## Problem
Print the first line of the material below and each line after it, exactly as written, ending with the line that contains "Open the three-dot options menu".
::::::::
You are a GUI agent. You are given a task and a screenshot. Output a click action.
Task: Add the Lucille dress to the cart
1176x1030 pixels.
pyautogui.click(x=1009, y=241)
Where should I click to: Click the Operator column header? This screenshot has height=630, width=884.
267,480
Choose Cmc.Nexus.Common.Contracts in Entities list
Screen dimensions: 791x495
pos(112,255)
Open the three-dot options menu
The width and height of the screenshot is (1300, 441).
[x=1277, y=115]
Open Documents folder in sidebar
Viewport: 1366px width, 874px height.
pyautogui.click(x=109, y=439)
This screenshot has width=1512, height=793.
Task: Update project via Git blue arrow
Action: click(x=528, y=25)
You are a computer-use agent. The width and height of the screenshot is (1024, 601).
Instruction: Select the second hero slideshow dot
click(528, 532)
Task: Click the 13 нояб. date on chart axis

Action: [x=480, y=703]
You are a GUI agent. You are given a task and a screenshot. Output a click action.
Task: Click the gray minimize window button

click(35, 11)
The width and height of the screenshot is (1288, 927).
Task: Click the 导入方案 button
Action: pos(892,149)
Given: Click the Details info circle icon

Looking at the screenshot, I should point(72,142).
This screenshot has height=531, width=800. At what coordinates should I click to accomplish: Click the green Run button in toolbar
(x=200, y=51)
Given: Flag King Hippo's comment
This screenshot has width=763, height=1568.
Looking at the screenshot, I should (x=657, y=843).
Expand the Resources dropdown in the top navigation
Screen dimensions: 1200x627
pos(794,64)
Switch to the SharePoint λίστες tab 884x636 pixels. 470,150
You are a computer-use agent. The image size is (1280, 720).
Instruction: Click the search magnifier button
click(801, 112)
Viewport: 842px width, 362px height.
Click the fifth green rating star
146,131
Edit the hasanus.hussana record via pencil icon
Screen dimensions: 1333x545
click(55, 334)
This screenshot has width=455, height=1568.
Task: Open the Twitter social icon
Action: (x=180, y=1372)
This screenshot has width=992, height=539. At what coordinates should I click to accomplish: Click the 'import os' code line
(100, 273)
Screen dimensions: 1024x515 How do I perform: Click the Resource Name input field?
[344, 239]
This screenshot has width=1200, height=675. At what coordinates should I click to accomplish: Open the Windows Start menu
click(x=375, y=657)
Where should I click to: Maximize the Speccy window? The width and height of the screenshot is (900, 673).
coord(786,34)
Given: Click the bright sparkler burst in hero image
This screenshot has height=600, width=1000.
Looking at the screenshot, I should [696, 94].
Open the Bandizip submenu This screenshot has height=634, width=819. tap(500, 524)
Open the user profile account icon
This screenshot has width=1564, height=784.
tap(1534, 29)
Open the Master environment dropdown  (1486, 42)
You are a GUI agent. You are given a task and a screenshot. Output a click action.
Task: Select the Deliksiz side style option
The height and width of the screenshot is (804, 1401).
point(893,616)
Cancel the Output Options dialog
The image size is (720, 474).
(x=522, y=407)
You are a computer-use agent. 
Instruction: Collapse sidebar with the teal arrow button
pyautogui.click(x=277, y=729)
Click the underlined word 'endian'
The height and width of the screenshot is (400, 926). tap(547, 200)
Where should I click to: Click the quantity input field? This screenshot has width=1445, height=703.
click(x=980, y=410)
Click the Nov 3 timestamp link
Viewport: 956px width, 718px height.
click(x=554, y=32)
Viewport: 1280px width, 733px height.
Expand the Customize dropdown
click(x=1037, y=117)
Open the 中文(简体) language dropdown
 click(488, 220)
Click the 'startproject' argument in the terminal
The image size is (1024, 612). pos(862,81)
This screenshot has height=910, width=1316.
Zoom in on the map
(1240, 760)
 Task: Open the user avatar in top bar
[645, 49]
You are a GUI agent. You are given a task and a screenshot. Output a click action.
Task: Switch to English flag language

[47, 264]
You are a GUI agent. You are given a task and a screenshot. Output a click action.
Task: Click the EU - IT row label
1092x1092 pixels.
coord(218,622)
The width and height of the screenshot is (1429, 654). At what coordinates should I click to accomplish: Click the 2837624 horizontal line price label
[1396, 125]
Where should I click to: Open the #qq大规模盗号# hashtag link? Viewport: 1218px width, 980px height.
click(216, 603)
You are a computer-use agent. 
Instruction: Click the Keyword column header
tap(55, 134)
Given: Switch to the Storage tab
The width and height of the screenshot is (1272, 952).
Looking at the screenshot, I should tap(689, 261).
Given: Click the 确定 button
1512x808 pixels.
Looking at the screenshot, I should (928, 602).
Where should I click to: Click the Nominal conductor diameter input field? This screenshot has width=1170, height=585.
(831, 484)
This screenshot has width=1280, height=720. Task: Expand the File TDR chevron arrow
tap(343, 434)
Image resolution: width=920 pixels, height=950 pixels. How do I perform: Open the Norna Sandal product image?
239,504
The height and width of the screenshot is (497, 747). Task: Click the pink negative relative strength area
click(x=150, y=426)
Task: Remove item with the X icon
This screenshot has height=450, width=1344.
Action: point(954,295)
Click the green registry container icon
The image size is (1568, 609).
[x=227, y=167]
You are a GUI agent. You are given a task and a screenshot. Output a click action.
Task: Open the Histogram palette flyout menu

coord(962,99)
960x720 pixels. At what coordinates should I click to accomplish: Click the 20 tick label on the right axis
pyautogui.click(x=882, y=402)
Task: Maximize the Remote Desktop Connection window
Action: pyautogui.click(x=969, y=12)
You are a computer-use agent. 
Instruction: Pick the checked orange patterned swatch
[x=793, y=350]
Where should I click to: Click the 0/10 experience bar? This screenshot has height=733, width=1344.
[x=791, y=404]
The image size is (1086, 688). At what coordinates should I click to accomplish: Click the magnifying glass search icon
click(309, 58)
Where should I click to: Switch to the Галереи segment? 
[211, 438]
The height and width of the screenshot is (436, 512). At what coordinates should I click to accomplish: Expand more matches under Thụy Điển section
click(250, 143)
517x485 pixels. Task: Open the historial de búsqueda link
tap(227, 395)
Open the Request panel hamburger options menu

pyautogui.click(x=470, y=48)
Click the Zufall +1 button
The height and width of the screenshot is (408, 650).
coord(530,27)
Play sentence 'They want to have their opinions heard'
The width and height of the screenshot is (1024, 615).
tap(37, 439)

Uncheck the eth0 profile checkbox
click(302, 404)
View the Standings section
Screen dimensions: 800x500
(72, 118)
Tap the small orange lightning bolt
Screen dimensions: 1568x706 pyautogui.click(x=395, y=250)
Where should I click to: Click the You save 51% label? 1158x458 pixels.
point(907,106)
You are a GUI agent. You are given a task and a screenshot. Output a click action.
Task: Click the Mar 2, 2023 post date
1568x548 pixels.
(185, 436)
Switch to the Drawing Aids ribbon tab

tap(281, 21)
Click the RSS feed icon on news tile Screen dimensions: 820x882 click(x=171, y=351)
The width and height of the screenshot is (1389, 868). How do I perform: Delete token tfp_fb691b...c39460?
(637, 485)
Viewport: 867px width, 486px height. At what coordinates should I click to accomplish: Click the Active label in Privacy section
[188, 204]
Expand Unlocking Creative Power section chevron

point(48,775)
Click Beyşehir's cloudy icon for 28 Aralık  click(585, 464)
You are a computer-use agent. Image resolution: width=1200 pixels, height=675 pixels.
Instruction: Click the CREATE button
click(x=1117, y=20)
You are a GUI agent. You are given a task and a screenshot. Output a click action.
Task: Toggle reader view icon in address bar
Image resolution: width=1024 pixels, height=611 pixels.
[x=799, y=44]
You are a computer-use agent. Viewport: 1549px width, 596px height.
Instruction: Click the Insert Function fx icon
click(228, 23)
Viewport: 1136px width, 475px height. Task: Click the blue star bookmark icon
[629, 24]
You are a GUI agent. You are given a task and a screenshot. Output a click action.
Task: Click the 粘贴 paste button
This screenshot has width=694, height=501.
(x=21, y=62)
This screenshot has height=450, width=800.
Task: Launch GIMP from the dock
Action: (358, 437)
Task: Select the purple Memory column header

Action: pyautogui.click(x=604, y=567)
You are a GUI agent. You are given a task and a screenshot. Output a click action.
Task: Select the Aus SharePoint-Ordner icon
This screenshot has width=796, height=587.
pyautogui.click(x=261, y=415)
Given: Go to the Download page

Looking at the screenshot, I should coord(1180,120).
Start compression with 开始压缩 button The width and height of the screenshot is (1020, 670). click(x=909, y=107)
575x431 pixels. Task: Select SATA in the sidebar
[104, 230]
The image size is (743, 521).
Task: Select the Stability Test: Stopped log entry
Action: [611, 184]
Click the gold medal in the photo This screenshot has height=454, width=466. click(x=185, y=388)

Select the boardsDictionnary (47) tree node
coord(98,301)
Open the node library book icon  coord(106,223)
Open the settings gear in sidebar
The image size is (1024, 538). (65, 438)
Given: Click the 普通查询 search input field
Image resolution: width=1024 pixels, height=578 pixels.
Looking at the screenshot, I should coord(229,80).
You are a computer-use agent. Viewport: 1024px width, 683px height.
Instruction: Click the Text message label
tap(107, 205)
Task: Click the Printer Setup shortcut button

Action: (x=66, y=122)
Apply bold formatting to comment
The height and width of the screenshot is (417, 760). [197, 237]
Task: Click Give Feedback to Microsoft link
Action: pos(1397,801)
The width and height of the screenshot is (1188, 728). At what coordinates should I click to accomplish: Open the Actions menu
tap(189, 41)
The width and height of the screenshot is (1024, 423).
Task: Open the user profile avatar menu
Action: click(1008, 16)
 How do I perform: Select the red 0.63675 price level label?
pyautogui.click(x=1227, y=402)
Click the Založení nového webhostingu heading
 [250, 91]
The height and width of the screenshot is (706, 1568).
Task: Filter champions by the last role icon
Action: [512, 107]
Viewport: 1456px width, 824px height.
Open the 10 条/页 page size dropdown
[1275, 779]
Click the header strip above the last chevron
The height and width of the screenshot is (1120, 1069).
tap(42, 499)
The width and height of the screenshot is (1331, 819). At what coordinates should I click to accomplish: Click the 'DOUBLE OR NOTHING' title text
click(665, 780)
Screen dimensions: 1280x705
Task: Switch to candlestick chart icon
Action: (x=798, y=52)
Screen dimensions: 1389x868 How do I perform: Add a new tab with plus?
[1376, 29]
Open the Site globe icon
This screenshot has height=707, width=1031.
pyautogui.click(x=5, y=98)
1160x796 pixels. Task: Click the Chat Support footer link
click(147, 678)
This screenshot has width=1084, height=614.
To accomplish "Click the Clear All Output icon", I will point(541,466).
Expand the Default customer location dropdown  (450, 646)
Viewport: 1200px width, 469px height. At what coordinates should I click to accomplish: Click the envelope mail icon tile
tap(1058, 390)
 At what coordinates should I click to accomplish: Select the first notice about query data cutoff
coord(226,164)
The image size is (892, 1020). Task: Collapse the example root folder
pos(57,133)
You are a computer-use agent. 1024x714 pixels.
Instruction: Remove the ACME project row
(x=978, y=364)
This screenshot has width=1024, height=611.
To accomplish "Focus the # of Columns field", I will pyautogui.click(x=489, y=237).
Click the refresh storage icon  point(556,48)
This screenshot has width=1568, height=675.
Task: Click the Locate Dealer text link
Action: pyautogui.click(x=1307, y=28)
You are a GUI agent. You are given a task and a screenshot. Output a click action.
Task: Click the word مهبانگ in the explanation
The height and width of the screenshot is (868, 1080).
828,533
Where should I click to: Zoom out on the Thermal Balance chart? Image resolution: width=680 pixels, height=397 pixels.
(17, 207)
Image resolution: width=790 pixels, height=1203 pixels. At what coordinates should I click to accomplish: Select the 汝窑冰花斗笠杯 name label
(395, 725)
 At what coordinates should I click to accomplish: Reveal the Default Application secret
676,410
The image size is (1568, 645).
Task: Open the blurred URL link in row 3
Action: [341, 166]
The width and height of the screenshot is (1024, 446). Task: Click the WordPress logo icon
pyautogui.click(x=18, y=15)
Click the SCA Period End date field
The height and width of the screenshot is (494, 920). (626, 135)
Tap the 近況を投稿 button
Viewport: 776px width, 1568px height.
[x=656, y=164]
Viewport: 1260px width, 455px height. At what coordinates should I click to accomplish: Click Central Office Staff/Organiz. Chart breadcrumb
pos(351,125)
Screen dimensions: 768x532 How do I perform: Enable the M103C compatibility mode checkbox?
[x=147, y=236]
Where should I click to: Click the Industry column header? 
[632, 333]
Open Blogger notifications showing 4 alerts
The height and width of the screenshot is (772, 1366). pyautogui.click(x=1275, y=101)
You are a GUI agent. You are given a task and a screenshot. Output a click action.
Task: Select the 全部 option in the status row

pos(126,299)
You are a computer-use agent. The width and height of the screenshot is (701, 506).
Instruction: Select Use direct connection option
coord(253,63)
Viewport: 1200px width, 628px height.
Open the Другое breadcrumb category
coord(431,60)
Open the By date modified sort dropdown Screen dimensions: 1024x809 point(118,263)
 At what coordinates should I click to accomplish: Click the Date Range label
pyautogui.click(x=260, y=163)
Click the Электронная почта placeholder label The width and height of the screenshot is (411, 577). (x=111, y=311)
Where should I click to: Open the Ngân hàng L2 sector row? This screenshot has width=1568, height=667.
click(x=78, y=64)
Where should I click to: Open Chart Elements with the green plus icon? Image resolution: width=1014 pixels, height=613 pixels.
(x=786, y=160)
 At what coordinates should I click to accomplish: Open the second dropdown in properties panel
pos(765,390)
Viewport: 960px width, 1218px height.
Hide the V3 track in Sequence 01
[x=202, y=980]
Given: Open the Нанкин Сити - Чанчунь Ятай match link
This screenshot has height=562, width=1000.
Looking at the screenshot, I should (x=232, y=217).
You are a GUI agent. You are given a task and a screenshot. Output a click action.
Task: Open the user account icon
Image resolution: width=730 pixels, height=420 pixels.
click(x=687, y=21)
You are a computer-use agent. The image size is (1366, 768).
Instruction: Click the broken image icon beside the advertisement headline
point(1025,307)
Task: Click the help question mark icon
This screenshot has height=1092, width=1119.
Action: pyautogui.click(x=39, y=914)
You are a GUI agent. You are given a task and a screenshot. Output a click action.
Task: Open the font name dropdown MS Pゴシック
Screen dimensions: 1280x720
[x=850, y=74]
::::::::
## Expected answer
You are a GUI agent. You are given a task and a screenshot. Output a click action.
Task: Add the Lucille dress to the cart
1176x1030 pixels.
pyautogui.click(x=1009, y=241)
Where should I click to: Click the Operator column header? This screenshot has height=630, width=884.
267,480
Choose Cmc.Nexus.Common.Contracts in Entities list
Screen dimensions: 791x495
pos(112,255)
Open the three-dot options menu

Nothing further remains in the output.